-------- Records to process --------

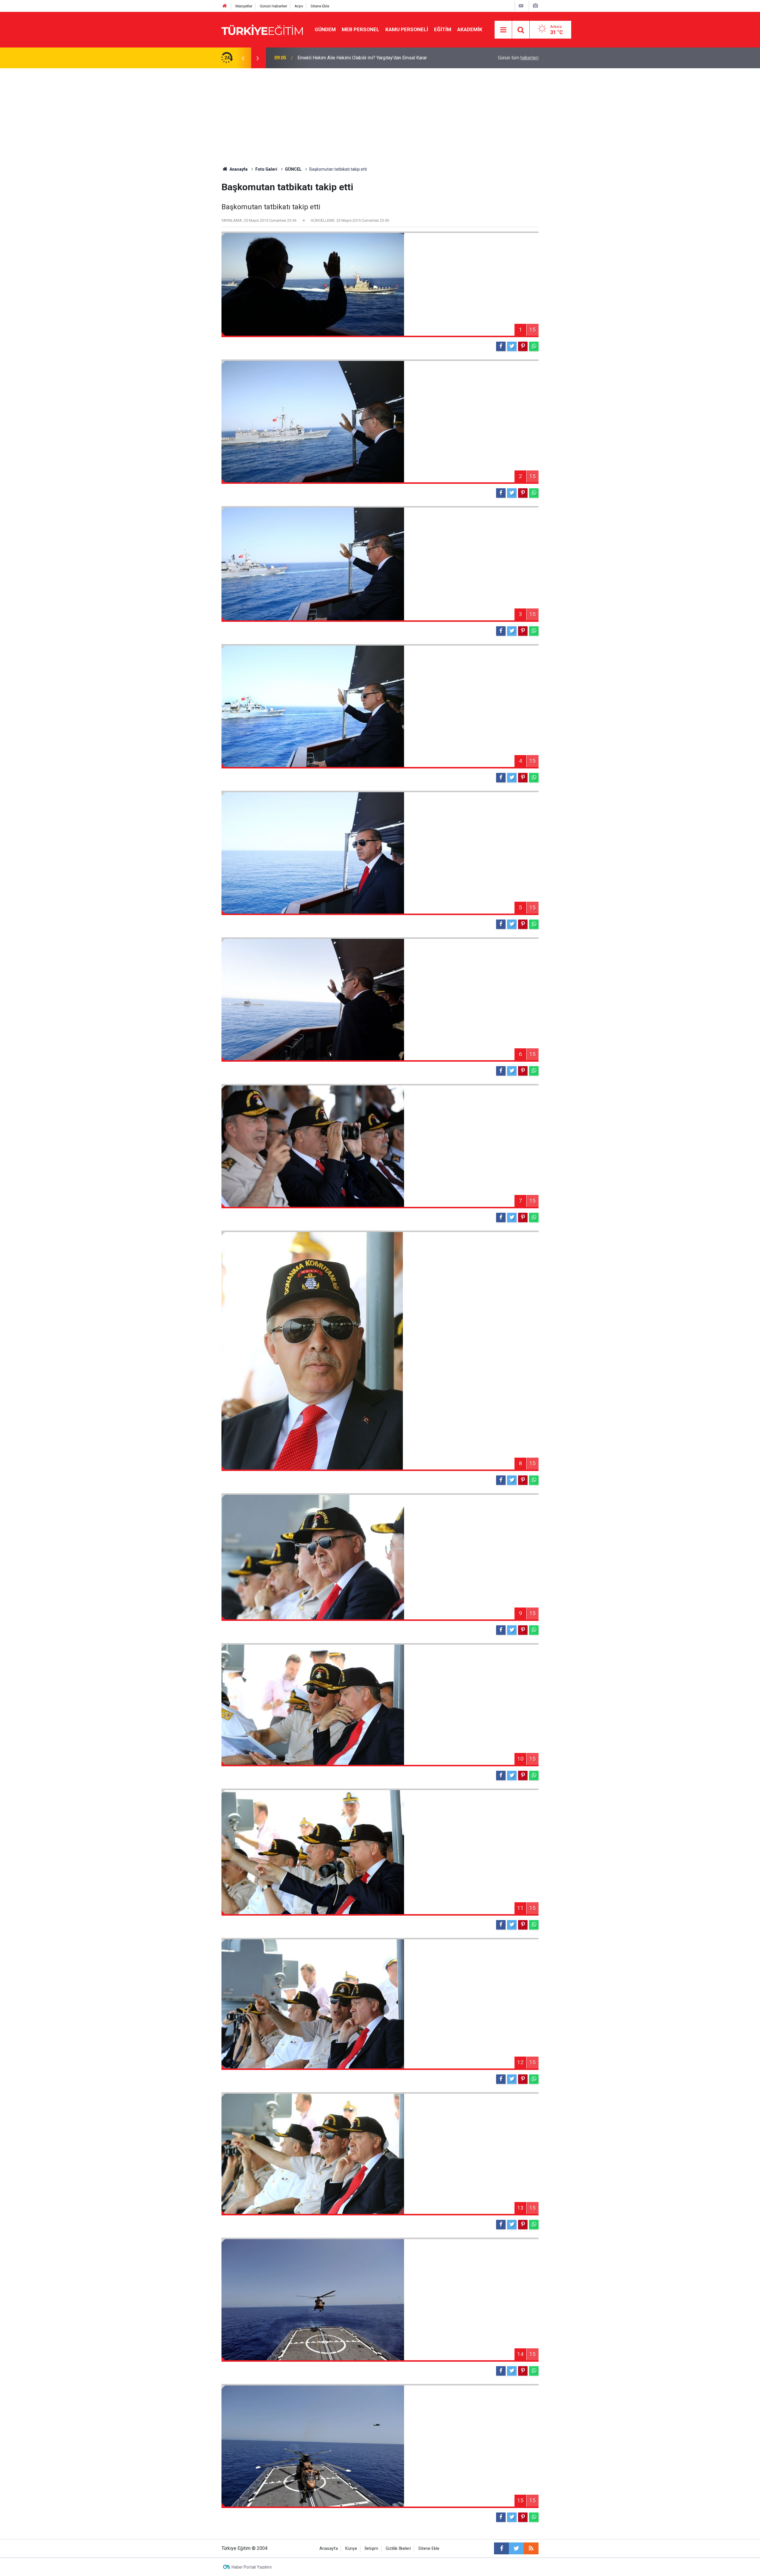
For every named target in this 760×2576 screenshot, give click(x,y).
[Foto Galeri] (535, 6)
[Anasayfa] (224, 6)
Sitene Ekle (320, 6)
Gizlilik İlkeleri (398, 2548)
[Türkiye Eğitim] (262, 29)
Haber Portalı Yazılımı (252, 2567)
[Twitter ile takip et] (516, 2548)
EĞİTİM (442, 29)
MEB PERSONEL (360, 29)
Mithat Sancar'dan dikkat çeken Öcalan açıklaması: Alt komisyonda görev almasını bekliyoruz (372, 57)
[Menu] (503, 30)
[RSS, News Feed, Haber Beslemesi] (531, 2548)
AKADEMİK (469, 29)
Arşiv (298, 6)
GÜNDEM (325, 29)
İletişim (371, 2548)
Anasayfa (328, 2548)
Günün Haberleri (273, 6)
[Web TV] (521, 6)
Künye (351, 2548)
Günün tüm (518, 58)
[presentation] (242, 57)
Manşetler (243, 6)
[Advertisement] (380, 112)
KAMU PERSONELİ (406, 29)
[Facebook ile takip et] (501, 2548)
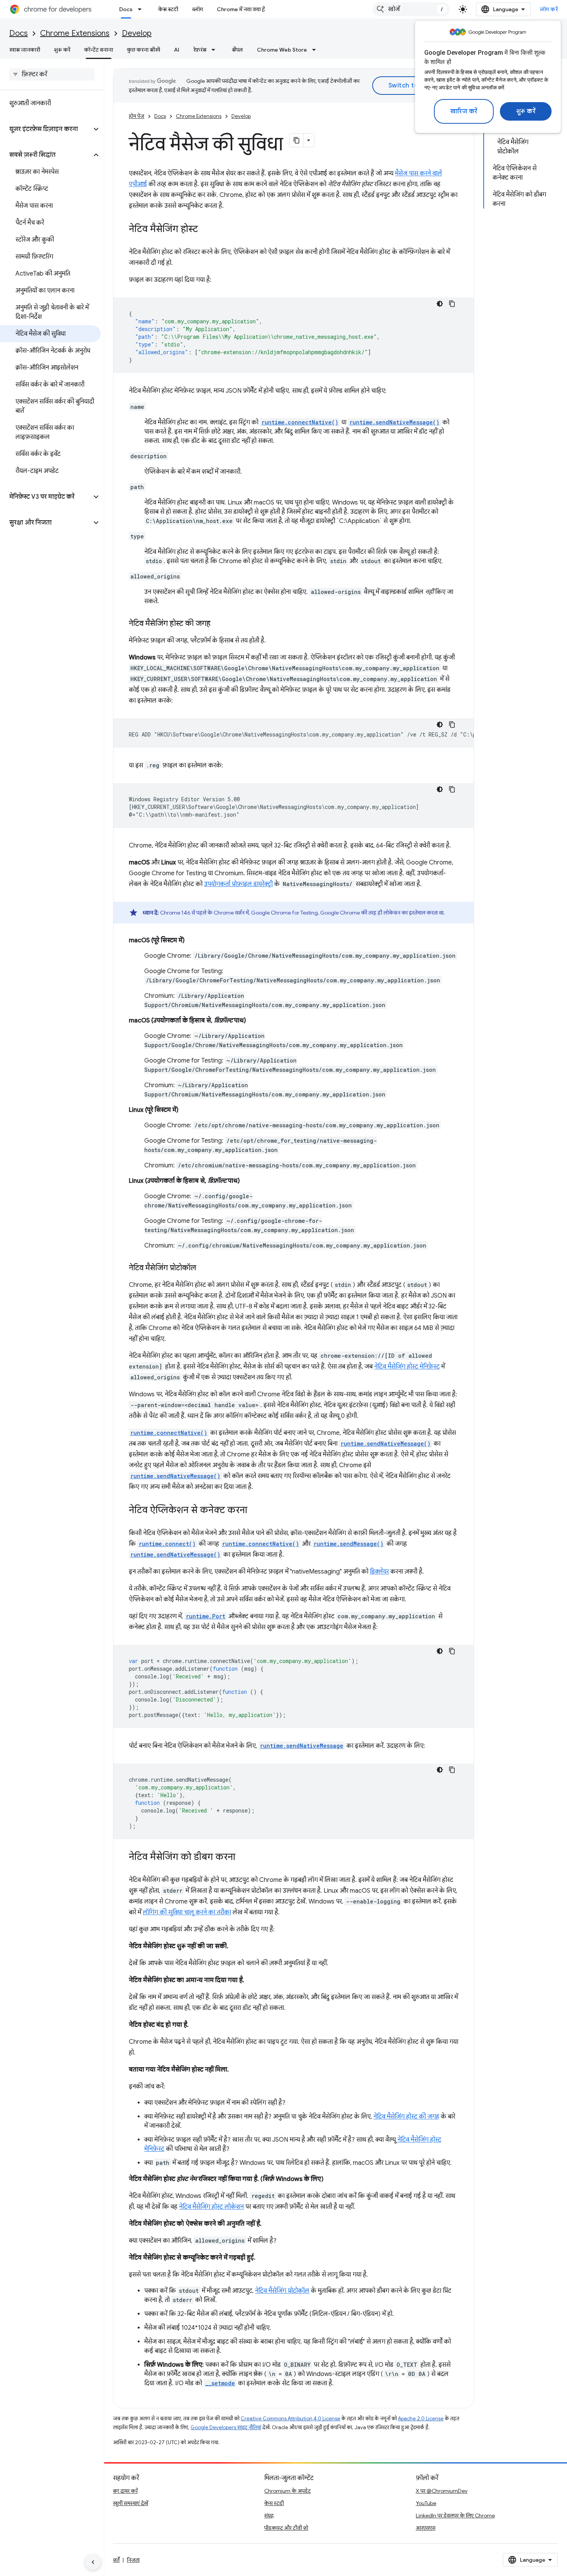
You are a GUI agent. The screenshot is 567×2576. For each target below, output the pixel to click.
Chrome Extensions (75, 33)
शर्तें (116, 2560)
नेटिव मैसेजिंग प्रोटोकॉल (282, 2291)
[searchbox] (51, 74)
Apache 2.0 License (421, 2418)
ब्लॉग (197, 9)
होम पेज (136, 116)
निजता (133, 2560)
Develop (137, 33)
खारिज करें (464, 111)
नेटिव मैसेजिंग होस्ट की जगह (406, 2116)
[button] (45, 129)
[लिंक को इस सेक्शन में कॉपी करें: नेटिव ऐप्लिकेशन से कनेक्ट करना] (255, 1510)
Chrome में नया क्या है (241, 9)
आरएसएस (425, 2527)
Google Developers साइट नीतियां (226, 2427)
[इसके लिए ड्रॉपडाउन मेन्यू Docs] (142, 9)
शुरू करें (526, 111)
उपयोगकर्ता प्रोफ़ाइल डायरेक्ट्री (238, 884)
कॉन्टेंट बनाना (98, 49)
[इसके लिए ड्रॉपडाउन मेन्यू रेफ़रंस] (215, 49)
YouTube (426, 2503)
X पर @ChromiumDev (441, 2490)
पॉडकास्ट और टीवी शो (286, 2527)
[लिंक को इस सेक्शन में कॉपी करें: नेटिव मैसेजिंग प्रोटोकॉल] (204, 1268)
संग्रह (269, 2515)
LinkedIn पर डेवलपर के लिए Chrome (455, 2515)
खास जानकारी (24, 49)
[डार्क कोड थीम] (440, 304)
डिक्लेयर (379, 1572)
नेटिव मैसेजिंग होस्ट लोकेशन (211, 2207)
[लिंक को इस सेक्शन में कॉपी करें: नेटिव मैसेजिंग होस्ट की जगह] (218, 624)
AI (176, 49)
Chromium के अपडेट (287, 2490)
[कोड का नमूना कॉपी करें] (452, 304)
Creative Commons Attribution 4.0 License (290, 2418)
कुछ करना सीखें (143, 49)
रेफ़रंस (199, 49)
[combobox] (411, 9)
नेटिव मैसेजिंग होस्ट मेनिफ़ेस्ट (407, 1366)
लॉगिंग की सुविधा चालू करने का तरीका (187, 1912)
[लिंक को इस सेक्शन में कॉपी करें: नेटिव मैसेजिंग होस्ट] (205, 229)
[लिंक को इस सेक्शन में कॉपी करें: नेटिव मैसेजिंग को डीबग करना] (243, 1857)
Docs (126, 9)
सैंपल (237, 49)
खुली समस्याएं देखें (130, 2503)
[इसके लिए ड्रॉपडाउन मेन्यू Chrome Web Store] (316, 49)
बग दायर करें (125, 2490)
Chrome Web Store (282, 49)
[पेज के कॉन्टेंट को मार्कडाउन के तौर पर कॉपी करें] (297, 140)
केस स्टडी (168, 9)
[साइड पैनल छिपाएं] (93, 2562)
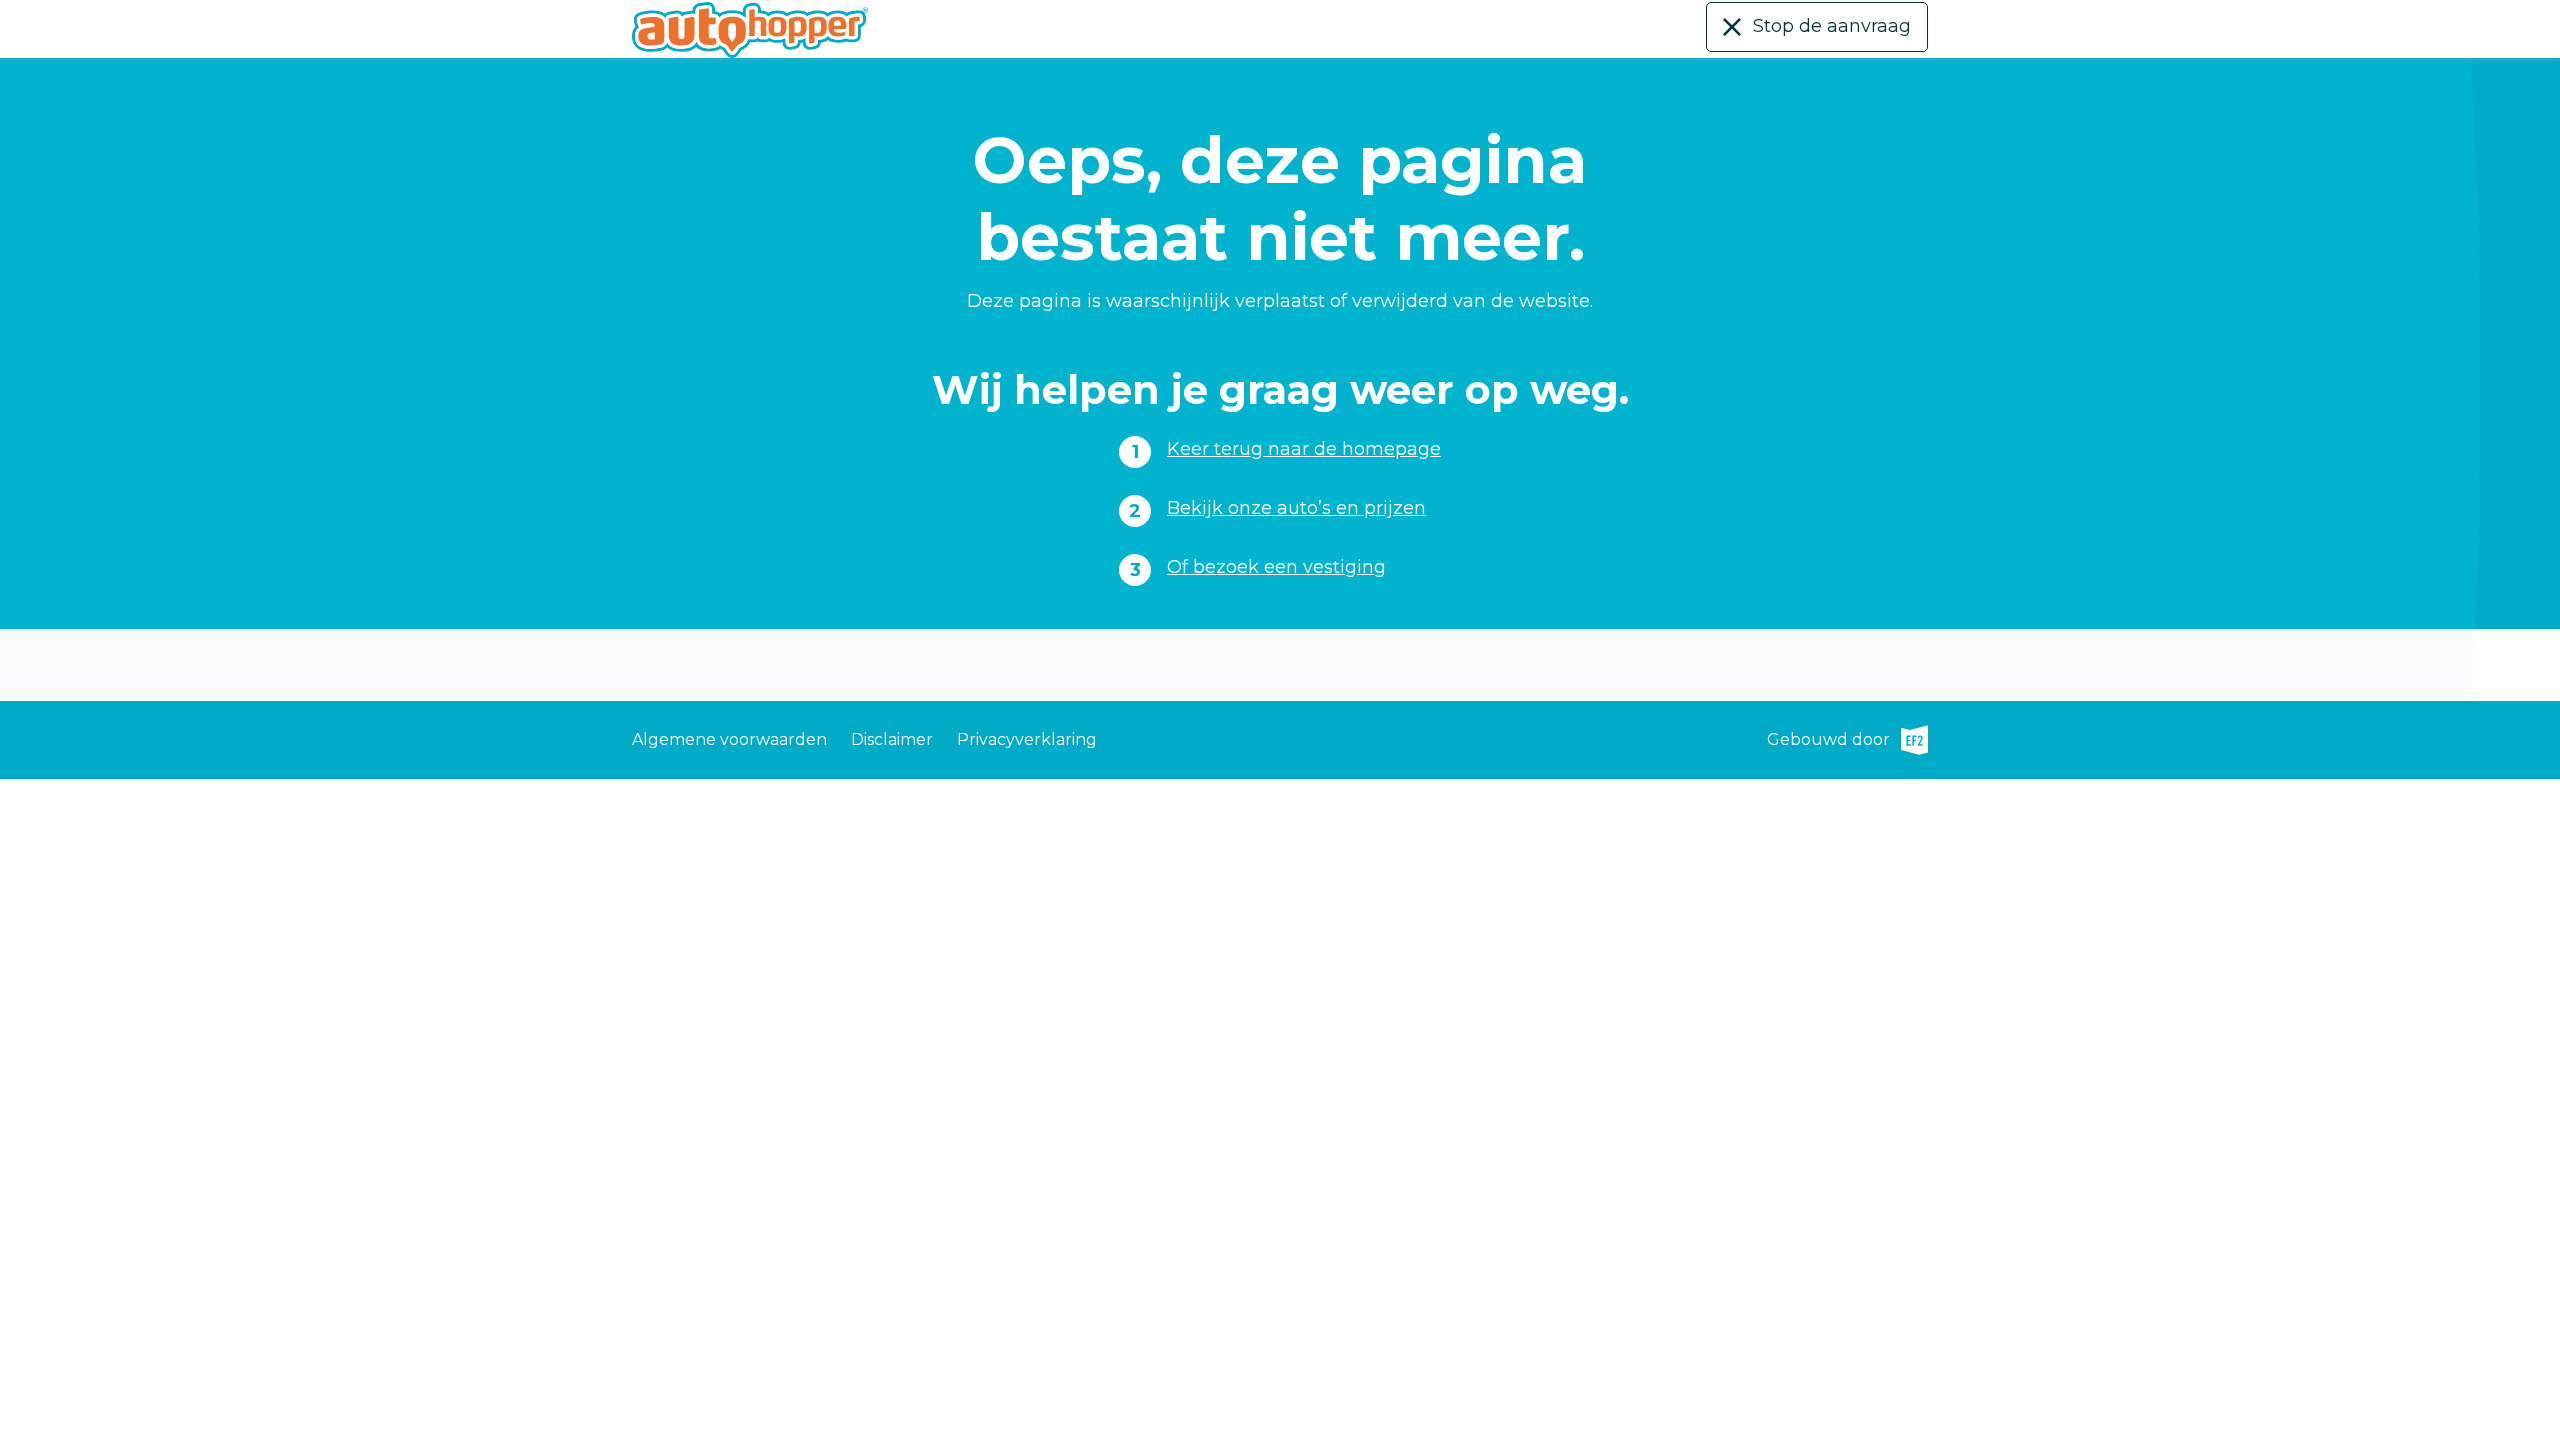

--------

## Task details:
Retype only this portion of the data above: the line containing "Chromium के अपडेट (287, 2490)", the line containing "[लिंक को इस सेक्शन में कॉपी करें: नेटिव मैसेजिंग होस्ट]", and all lines between them, exactly.

## Response below:
Chromium के अपडेट (287, 2490)
[कोड का नमूना कॉपी करें] (452, 304)
Creative Commons Attribution 4.0 License (290, 2418)
कुछ करना सीखें (143, 49)
रेफ़रंस (199, 49)
[combobox] (411, 9)
नेटिव मैसेजिंग होस्ट मेनिफ़ेस्ट (407, 1366)
लॉगिंग की सुविधा चालू करने का तरीका (187, 1912)
[लिंक को इस सेक्शन में कॉपी करें: नेटिव मैसेजिंग होस्ट] (205, 229)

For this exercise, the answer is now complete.